Sustainability, the cloud native way

by , , | Feb 21, 2023 | Sustainability

Sustainability has gained tremendous mindshare across the world. Energy conservation and CO2 emissions reductions are among the key initiatives for environmental sustainability. Since data centers contributed to as much as 1% global electricity usage there is a meaningful impact in optimizing power consumption in data centers.

In the cloud computing era, cloud native sustainability spans many areas and touches upon almost every aspect of system architecture, ranging from chip design all the way to application development.

Here at Red Hat, the Emerging Technologies Sustainability Team focuses on the cloud native sustainability, technologies, projects and methodologies. Specifically, we are exploring how to provide end users the insight into the energy consumption of their workloads. This will enable innovations in energy efficient workload scheduling, tuning and scaling.

To this end, we are proud to present Project Kepler, the community-driven open source project that aims to export workload energy consumption across a wide range of platforms.

Note: Red Hat’s Emerging Technologies blog includes posts that discuss technologies that are under active development in upstream open source communities and at Red Hat. We believe in sharing early and often the things we’re working on, but we want to note that unless otherwise stated the technologies and how-tos shared here aren’t part of supported products, nor promised to be in the future.

KEPLER: Kubernetes-based Efficient Power Level Exporter

Kepler started as a collaboration between Red Hat OCTO and IBM Research. This project is based on prior research on runtime system power consumption estimation, i.e. using CPU performance counters and machine learning (ML) models to estimate power consumption of workloads.

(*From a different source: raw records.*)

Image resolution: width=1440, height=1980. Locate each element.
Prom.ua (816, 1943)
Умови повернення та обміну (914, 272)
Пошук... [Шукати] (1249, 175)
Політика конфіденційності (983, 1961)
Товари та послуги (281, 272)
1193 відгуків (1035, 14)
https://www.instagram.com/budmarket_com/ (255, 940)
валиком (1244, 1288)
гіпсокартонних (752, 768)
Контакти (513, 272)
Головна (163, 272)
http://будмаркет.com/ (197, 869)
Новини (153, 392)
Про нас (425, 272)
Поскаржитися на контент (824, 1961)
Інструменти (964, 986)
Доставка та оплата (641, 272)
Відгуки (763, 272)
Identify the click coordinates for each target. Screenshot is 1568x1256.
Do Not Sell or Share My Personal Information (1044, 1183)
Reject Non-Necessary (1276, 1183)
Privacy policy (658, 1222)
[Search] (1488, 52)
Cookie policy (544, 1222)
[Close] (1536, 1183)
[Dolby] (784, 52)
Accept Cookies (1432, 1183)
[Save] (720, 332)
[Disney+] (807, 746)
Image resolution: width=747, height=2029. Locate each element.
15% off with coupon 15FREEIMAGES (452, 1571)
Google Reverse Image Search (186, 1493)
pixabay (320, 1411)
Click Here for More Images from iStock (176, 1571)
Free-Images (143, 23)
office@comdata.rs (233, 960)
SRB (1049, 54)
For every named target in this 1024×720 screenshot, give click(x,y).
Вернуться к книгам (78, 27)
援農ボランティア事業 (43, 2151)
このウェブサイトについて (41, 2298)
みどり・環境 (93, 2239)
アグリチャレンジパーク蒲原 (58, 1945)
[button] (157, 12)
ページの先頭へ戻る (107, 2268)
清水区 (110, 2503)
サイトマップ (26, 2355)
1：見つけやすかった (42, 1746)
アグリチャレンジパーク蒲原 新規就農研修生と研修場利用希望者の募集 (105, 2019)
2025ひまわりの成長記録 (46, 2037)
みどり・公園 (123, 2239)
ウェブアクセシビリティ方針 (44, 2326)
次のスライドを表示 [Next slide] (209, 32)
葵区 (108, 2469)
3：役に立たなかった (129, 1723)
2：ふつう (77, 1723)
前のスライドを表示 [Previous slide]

Kepler leverages eBPF programs to probe per-container energy consumption related to system counters and exports them as metrics. These metrics help end users monitor their containers’ energy consumption and help cluster administrators make intelligent decisions towards achieving their energy conservation goals.

Kepler architecture

You can read more about the design and architecture of Kepler here. Check us out on GitHub.

Kepler Model Server

The Kepler Model Server is an internal program that provides Kepler with ML models for estimating power consumption on Kubernetes workloads.

The Kepler Model Server pre-trains its models with node energy statistics (labels) and node performance counters (features) as Prometheus metrics on a variety of different Kubernetes clusters and workloads. Once the models achieve an acceptable performance level, Kepler Model Server exports them via flask routes and Kepler can then access them to calculate per-pod energy consumption metrics given per-pod performance counters.

Unlike other similar projects, the Kepler Model Server also continuously trains and tunes its pre-trained models using node data scraped by Kepler’s Power Estimate Agents from client clusters. This gives Kepler the ability to further adapt its pod energy consumption calculation capabilities to serve clients’ unique systems.

Kepler model server

To learn more about the Kepler model server, check out:

Looking ahead

We recognize that when it comes to modeling power consumption in the cloud, all of these investigations must be based on scientific research — and the methodologies and algorithms that we use must be transparent and open. With project Kepler and the technologies that we are developing to support it, we are hoping to engage a global community in working to reduce the environmental impact of our increasingly cloud-driven global economy. We look forward to collaborating with you!